This report investigates ATM performance at a leading financial institution in South Africa, which for the purpose of this report is referred to as ABC Bank.
The objective of any bank is to provide customers with good ATM service at the lowest possible cost. However, in the financial services industry, good customer service is especially difficult to define and any form of cash handling and distribution is extremely costly. Therefore finding the balance between cost and service is a difficult task. ABC Bank places more emphasis on maintaining good customer service than reducing costs. It is company policy to stock all ATMs at a 98% service level.
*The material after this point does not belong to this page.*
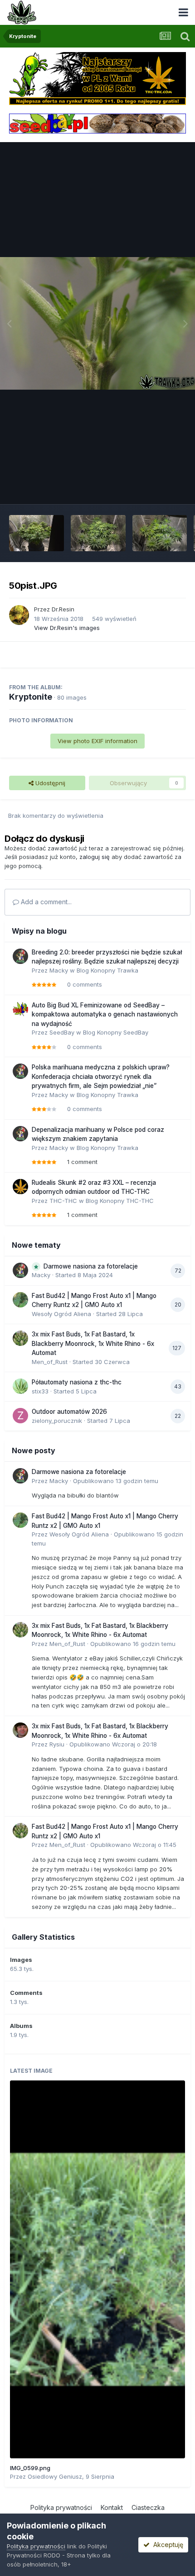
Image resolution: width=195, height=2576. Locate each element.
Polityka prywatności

This means that each ATM is stocked with enough cash to be 98% confident that all customer demand will be satisfied.
This report first provides the results of research conducted into the ATM service industry, with respect to the cost components and risk factors associated with the ATM Cash Cycle, how ATM holdings are calculated using demand forecasts and finally, customer service in the ATM usage environment. Thereafter, the reasons why ABC Bank implements the 98% service level policy are discussed. Based on all of these aspects, the 98% service level is investigated and assessed in order to determine whether it is a good policy or not.
The investigation into the policy firstly proves that servicing all ATMs at a 98% service level is not in fact always necessary from a customer’s perspective. This is because the results of the research conducted show that a customer’s reaction in the event of a missed transaction at an ATM is directly related to the unique characteristics and location of the ATM itself. In other words, the willingness of a customer to accept a cash-shortage situation or the likelihood of the customer being highly annoyed varies from ATM to ATM. This implies that all ATMs are not the same and therefore should be treated differently from a service level perspective.
The next step of the investigation into the 98% service level policy proves that the policy significantly increases cost as well as risk. Since stocking all ATMs at a 98% service level is not always necessary, the high costs and risks incurred as a result of the policy are not justified.
This report therefore concludes that the 98% service level policy should be reviewed as it not a cost-efficient approach to satisfy customer demand. It is therefore proposed that ABC Bank utilises the ATM Service Level Model developed and discussed in this report and which has been built for the purpose of this project.
The ATM Service Level Model is able to calculate an optimal service level for each of the ATMs belonging to ABC Bank. The optimal service level is one which will provide the service level actually required by customers at each specific ATM while simultaneously minimising the costs and risks incurred. This is done by differentiating between ATMs based on their individual characteristics and location. Each ATM is assigned an “Importance Factor” and an optimal service level is calculated using historical holdings-withdrawals data pertaining to that specific ATM. Implementing the optimal service levels calculated by the ATM Service Level Model, will result in substantial savings for ABC Bank , while simultaneously maintaining the level of ATM Performance required for ABC Bank to be competitive in the financial services industry (exact figures have not been included in the report for confidentiality purposes).
Thesis (B Eng. (Industrial and Systems Engineering))--University of Pretoria, 2012.